Dos convidados só alguns foram realmente escolhidos para o novo trabalho. Tiago explica: “Dos muitos convidados escassos foram escolhidos. A maior parte ia aparecendo pelo estúdio e eu arranjava coisas para eles fazerem. O Reininho e o Nick Nicotine foram as grandes excepções a essa regra porque as canções onde participam estavam feitas à sua medida. De resto a grande maioria são amigos e velhos companheiros musicais. Esse tipo de avalanche social é típica na nossa maneira de trabalhar na FlorCaveira”, considera.
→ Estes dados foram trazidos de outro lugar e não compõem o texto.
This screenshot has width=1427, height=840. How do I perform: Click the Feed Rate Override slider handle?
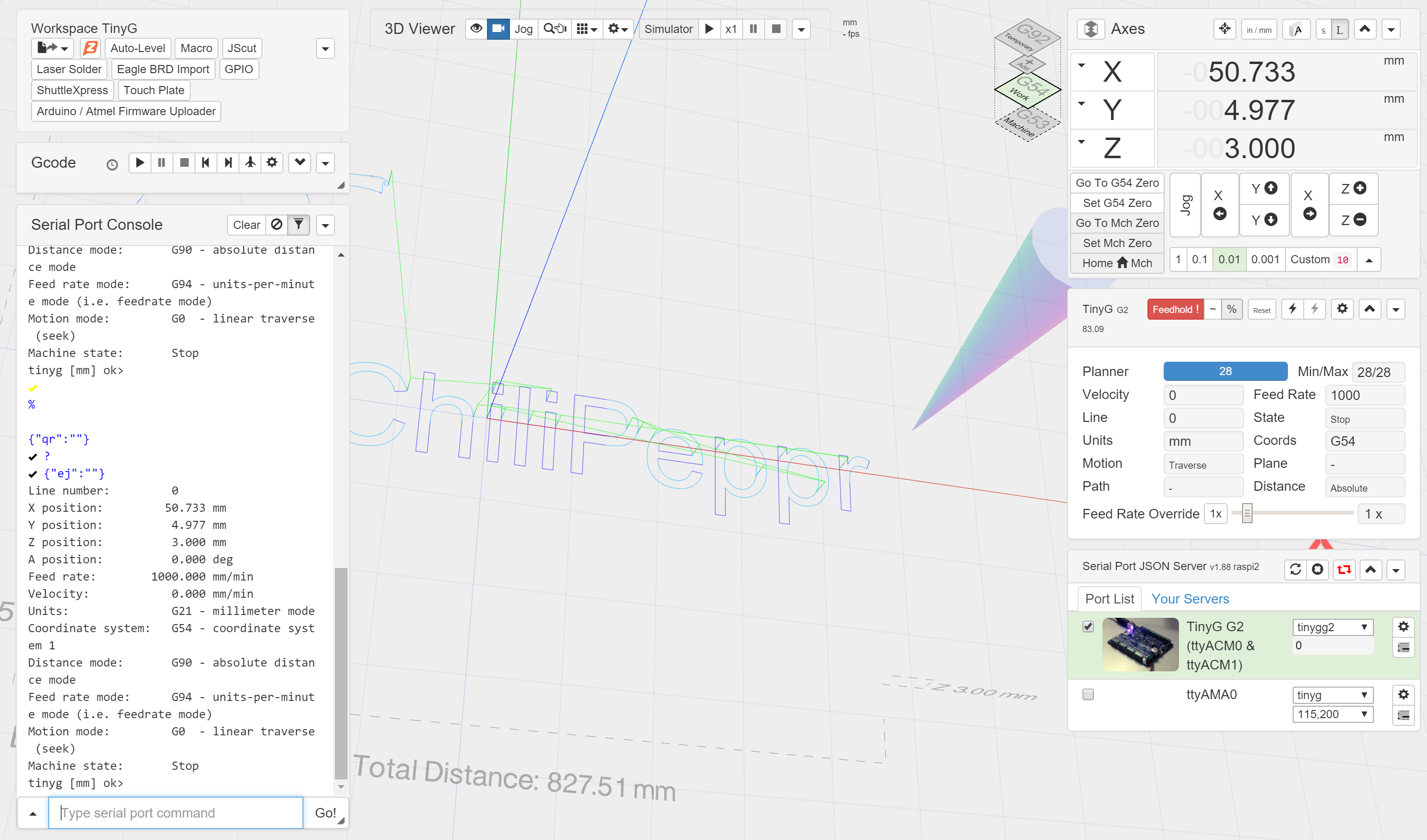pyautogui.click(x=1246, y=513)
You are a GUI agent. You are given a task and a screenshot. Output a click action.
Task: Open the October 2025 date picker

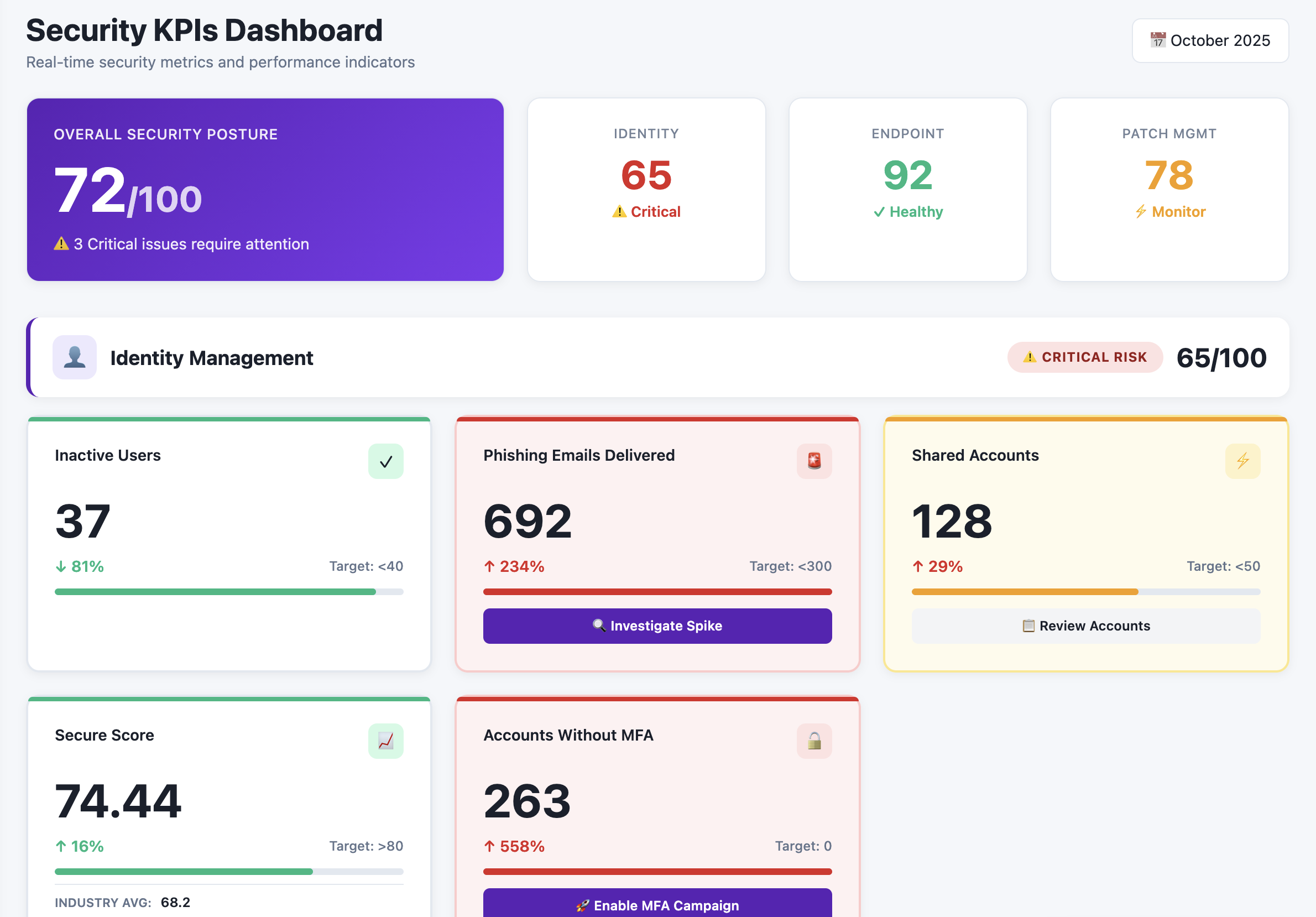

Falo-lhe em expectativas, mas Tiago Guillul avança com alguma precaução: “prognósticos eram reservados até porque não nego uma certa preocupação mariquinhas da minha parte com a crítica. Este é o primeiro disco que faço sabendo que a crítica vai prestar atenção e isso é novo. Por outro lado, e como diz o Samuel Úria, na FlorCaveira não somos de discos perfeitos. Uma das provas mais eloquentes disso é o último álbum do Fachada, que sendo perfeito, já foi feito fora da editora. Há um desequilíbrio emocional, que diria protestante, que dificulta sempre uma fácil assimilação de tudo o que fazemos. Mas simultaneamente é verdade que as críticas têm sido muito positivas. Four stars everywhere”.
Será que existe um público específico na senda FlorCaveira?
“Não sei entender se existe um público específico da FlorCaveira. Sei que há pessoas que prestam uma atenção devota àquilo que gravamos. E isso é óptimo para nós”, acredita.
A respeito do single de apresentação: “andava muito mergulhado em nostalgia, daí a proximidade com a caderneta de cromos do México 86. A primeira ideia era um teledisco para as Sete Voltas mais à Dreyer só que eu e o Marco Miranda, o realizador, achámos que a coisa poderia ficar entalada entre o arty e o amador, o que se tornaria desconfortável. Daí para o divertimento assumido do que escolhemos fazer foi um salto”, recorda Guillul.
A ideia de valor pedida para os leitores da RDB é assertiva como as suas letras, ou não falássemos de Tiago Guillul:
“Tenho uma ideia incrível: que tal comprar o disco?”